Shareholders of Abiomed (NSDQ:ABMD) filed a lawsuit seeking class action status, accusing the medical device company of inflating its share price with falsely rosy predictions for its flagship Impella 2.5 heart pump.
The lawsuit, filed Nov. 16 in the U.S. District Court for Massachusetts, accuses Danvers, Mass.-based Abiomed, CEO Michael Minogue and CFO Robert Bowen of misleading investors about problems with the FDA over its marketing of the Impella 2.5 device, according to court documents.
The FDA sent a warning letter to Abiomed in January 2010, according to the documents, " informing Abiomed that its promotional and marketing materials were making claims about the Impella 2.5 that were inappropriate and not supported for its intended use."
“No disclosure of this letter was made to Abiomed’s shareholders at the time," according to the lawsuit.
The federal watchdog agency followed up with another warning in June 2011, saying a review of Abiomed’s advertising, product labels and website "indicate that Abiomed is making claims that we stated were inappropriate in a January 28, 2010, letter to your firm" about its Impella Recover LP 2.5 cardiac assist device.
"These claims represent a major modification to both the intended use and the indications for use of the device," according to the letter.
Abiomed spokeswoman Aimee Maillet at the time told MassDevice.com that the FDA’s letter addressed promotional materials the company used in 2010 and has since dropped.
"We are working with the FDA to address the issues, but have since ceased the specific promotional items from 2010," Maillet wrote in an email. "We are working with the FDA to ensure all of our promotional materials comply with the agency moving forward."
But earlier this month Abiomed revealed that the U.S. Justice Dept. opened a probe into its Impella 2.5 marketing, sending shares down more than 30% in a single day.
"As a direct and proximate result of defendants’ false and misleading statements and omissions of material facts, the company’s stock value has dropped dramatically and plaintiffs and other class members have suffered significant damages," according to the shareholders’ lawsuit.
Abiomed said it "believes that the allegations are without merit," according to a press release.
"Abiomed plans to vigorously defend itself against the allegations. Abiomed’s policy is not to discuss pending litigation," according to the release.
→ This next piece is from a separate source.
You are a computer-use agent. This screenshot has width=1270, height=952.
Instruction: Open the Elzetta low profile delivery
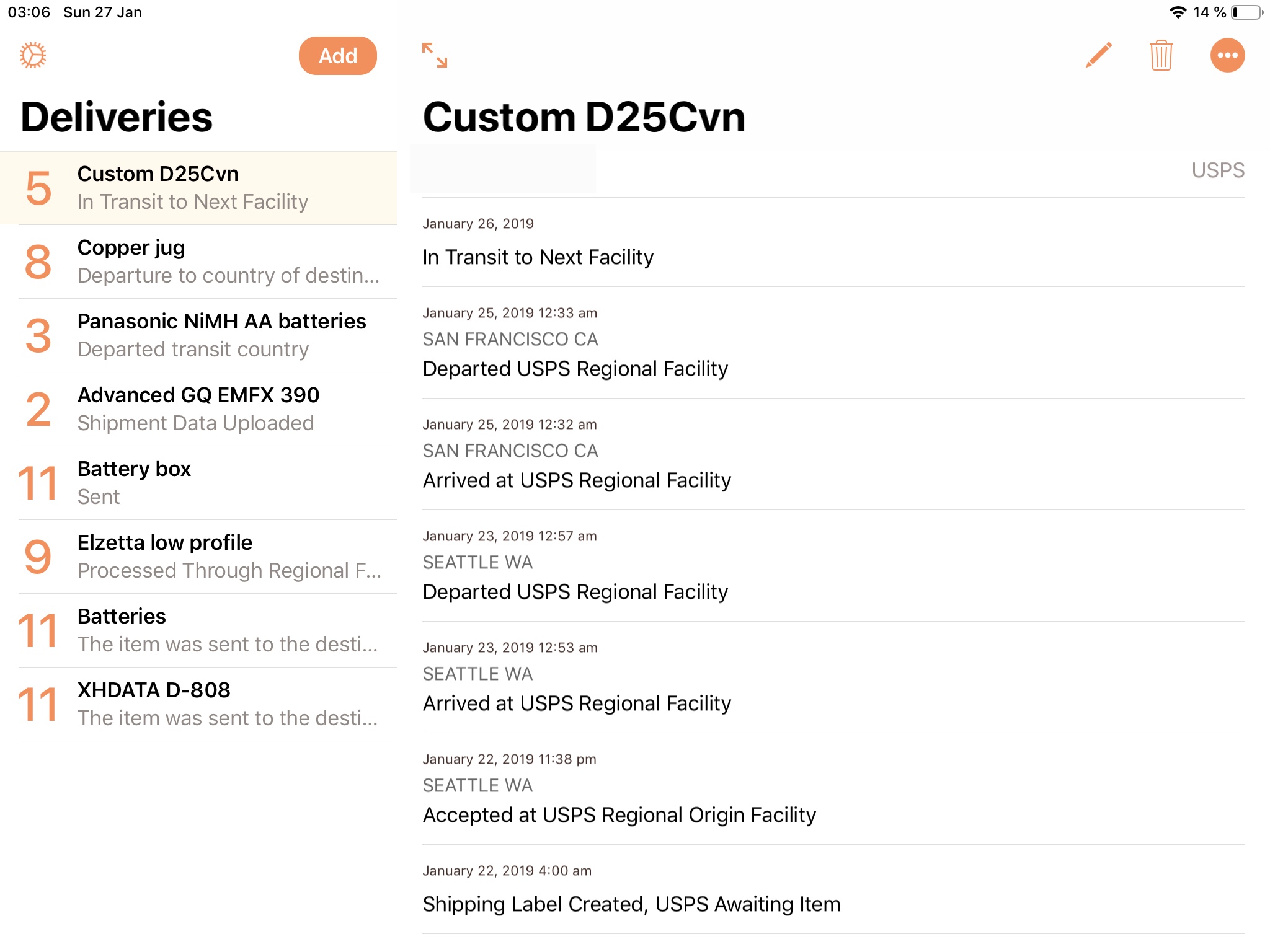click(x=198, y=557)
Abiomed won 510(k) clearance for the Impella 2.5, which is inserted via catheter into the heart to help it function, "for ‘partial circulatory support using an extracorporeal bypass control unit, for periods up to 6 hours. It is also intended to be used to provide partial circulatory support (for periods up to 6 hours) during procedures not requiring cardiopulmonary bypass. The Impella Recover LP 2.5 also provides pressure measurements which are useful in determining intravascular pressure,’" according to the 2nd warning letter sent last year.
But the company allegedly touted the device for uses outside that clearance, specifically for comparing the Impella to treatment with an intra-aortic balloon pump, which the agency said it warned Abiomed not to do in the January letter.
The FDA also chastised the company for claiming that the device helps improve hemodynamics and cardiac output in heart attack patients, thereby reducing mortality rates.
"Both of these indications would need to be supported with an appropriately designed clinical study performed under an Investigational Device Exemption," the agency wrote.